Note: Values are presented as mean ± standard deviation (n = 3).

). Monitoring these water quality parameters is of paramount importance, especially in the context of water contamination by environmental pollutants, as they play a crucial role in the overall health of aquatic ecosystems. Deviations in any of these factors can significantly affect the biological responses of aquatic organisms, influencing the accuracy and reliability of the experimental results. Maintaining optimal water quality is essential not only for the well-being of the test species but also for simulating realistic environmental conditions, which are critical when assessing the toxicological impact of contaminants like cadmium and microplastics on aquatic life.

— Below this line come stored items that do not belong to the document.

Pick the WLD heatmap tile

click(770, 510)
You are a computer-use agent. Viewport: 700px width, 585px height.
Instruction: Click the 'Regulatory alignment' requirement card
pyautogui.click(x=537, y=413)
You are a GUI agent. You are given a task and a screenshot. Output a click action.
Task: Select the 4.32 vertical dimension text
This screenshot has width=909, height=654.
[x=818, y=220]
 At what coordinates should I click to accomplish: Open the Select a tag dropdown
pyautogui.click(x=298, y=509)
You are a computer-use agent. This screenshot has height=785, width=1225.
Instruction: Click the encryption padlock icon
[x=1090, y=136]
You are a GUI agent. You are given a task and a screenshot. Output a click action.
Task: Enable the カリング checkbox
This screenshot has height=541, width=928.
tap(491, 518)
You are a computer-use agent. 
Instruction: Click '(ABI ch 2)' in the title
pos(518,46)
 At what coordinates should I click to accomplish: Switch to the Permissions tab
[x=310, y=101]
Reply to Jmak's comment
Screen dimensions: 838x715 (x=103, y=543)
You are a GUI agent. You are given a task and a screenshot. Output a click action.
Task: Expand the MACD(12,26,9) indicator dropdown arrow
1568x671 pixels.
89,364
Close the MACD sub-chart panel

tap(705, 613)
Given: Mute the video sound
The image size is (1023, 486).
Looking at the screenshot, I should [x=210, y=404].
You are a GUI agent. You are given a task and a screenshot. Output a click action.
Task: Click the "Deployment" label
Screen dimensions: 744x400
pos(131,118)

In the present study, exposure to Cd and MPs resulted in significant alterations in the physicochemical properties of the water medium and adverse effects on P. sphenops. Notably, there was an increase in salinity and turbidity following Cd and MP exposure. Although Cd does not directly alter pH through a typical acid-base reaction, it can affect water pH indirectly through changes in water chemistry and the physiological responses of the fish [72]. Cd exposure influences parameters such as carbon dioxide (CO₂) levels and Ca²⁺ concentrations, both of which can modify pH. Additionally, Cd-induced stress in fish can disturb internal acid-base homeostasis, potentially leading to lowered pH levels. Furthermore, both Cd and MPs significantly reduced dissolved oxygen (DO) concentrations, likely due to oxidative stress responses and changes in gill physiology [73,74,75,76]. There was a marked increase in total hardness, alkalinity, chloride (Cl⁻) concentration, fluoride levels, total suspended solids (TSSs), and other associated water quality parameters. These trends were consistently observed during the experimental exposure of P. sphenops, indicating substantial water quality deterioration [72].

4. Conclusions

The present study demonstrates the synergistic toxic effects of MPs and Cd on P. sphenops. Co-exposure to Cd and MPs resulted in multiple adverse outcomes, indicating a synergistic toxicological impact. Notably, growth performance was significantly reduced, as evidenced by lower weight gain, specific growth rate, and survival rates. Feed efficiency and nutrient absorption were also impaired, adversely affecting overall health and development. Hematological parameters, including Hb, RBCs, and WBCs, showed marked declines, suggesting compromised hematological function. In addition, metabolic and oxidative stress were elevated, as indicated by increased levels of AST and ALT, along with reduced antioxidant defenses. Digestive functions were disrupted due to decreased enzyme activity and structural damage to intestinal tissues. Furthermore, evidence of immune dysfunction underscores the biological burden imposed by Cd and MP co-exposure. This study provides novel insights into the combined toxic effects of microplastics (MPs) and cadmium (Cd) on P. sphenops, underlining the urgent need for further research on the ecological and physiological risks posed by the interaction of these pollutants in aquatic organisms. Such research is critical to understanding the long-term consequences of multi-pollutant exposure in aquatic ecosystems.